[Data extracted from a collection]

════════════════

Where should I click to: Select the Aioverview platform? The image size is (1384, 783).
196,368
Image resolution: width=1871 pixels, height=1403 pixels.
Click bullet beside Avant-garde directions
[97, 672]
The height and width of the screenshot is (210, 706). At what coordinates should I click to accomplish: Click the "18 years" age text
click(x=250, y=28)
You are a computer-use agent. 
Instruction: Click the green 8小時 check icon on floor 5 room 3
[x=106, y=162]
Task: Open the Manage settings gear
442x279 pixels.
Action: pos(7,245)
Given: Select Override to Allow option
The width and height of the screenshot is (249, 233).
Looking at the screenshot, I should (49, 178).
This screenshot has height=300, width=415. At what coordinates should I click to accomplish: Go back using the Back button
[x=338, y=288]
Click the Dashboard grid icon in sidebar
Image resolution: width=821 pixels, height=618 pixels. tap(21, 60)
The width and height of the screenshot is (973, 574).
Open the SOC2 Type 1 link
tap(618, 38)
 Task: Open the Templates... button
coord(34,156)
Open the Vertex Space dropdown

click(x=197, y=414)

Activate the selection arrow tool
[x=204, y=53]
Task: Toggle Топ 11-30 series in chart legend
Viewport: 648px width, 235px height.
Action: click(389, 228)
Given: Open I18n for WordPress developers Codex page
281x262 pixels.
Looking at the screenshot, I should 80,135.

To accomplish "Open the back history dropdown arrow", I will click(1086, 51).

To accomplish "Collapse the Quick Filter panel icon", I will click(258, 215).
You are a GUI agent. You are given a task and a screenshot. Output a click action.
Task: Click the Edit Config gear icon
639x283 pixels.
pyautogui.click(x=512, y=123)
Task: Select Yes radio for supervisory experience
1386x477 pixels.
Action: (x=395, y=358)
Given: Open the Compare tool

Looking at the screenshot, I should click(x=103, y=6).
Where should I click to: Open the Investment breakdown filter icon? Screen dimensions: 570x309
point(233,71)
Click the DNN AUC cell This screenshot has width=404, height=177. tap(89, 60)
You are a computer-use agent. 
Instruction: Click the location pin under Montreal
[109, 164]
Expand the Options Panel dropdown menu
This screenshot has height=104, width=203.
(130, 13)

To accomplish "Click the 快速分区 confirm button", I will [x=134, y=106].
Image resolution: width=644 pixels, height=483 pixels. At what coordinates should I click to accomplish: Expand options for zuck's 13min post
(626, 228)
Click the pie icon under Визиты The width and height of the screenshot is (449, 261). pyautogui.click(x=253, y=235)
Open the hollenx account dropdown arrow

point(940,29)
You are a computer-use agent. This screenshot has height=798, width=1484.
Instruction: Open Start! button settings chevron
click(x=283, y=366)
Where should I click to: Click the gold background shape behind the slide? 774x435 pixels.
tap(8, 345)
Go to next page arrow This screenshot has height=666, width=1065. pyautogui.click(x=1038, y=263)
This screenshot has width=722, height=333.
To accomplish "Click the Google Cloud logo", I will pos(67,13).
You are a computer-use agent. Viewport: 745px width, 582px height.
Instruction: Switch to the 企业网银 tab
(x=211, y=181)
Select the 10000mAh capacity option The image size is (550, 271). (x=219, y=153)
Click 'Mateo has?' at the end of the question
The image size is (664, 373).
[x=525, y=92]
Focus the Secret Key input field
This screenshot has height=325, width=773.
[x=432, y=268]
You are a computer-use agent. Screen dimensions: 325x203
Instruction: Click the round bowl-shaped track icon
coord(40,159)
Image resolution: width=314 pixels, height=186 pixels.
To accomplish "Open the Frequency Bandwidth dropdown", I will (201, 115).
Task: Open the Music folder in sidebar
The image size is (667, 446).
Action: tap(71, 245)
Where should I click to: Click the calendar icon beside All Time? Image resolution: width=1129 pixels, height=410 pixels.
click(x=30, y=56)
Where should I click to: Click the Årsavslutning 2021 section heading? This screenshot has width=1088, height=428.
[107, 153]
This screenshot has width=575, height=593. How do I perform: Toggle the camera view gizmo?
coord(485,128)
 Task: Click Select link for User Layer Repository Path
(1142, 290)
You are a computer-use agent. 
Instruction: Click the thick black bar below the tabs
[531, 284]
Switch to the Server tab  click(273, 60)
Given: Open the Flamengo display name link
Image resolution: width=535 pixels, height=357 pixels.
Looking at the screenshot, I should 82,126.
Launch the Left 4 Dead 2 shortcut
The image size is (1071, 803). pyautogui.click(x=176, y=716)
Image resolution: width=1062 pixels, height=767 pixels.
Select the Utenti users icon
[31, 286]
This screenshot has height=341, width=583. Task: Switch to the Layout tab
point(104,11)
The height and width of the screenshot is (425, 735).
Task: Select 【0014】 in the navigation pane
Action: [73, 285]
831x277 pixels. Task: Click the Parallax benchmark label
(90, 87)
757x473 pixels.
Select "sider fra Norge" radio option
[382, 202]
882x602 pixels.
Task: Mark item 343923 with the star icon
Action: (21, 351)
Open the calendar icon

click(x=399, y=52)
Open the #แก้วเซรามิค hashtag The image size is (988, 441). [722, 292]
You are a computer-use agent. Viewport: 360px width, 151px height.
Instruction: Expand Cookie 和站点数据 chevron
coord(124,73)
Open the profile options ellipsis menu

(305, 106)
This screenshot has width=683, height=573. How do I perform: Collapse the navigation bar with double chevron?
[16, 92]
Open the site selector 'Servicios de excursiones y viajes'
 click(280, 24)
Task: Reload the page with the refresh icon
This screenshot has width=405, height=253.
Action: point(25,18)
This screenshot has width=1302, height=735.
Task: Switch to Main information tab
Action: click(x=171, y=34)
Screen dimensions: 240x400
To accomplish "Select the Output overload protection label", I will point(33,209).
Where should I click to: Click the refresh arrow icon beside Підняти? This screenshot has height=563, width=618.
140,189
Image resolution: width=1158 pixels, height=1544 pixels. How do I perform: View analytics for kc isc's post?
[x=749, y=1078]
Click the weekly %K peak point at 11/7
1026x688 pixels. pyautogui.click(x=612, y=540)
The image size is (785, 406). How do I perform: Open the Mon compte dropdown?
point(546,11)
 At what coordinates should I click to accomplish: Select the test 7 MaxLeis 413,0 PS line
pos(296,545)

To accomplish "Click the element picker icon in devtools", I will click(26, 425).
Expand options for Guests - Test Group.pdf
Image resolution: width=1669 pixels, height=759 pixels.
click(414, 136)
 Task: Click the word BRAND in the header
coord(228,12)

════════════════

◆ TO DO ◆
Copy out each line of the data where the string "Output" appears.

◆ EXERCISE ANSWER ◆
You are a GUI agent. You are given a task and a screenshot. Output a click action.
To accomplish "Select the Output overload protection label", I will point(33,209).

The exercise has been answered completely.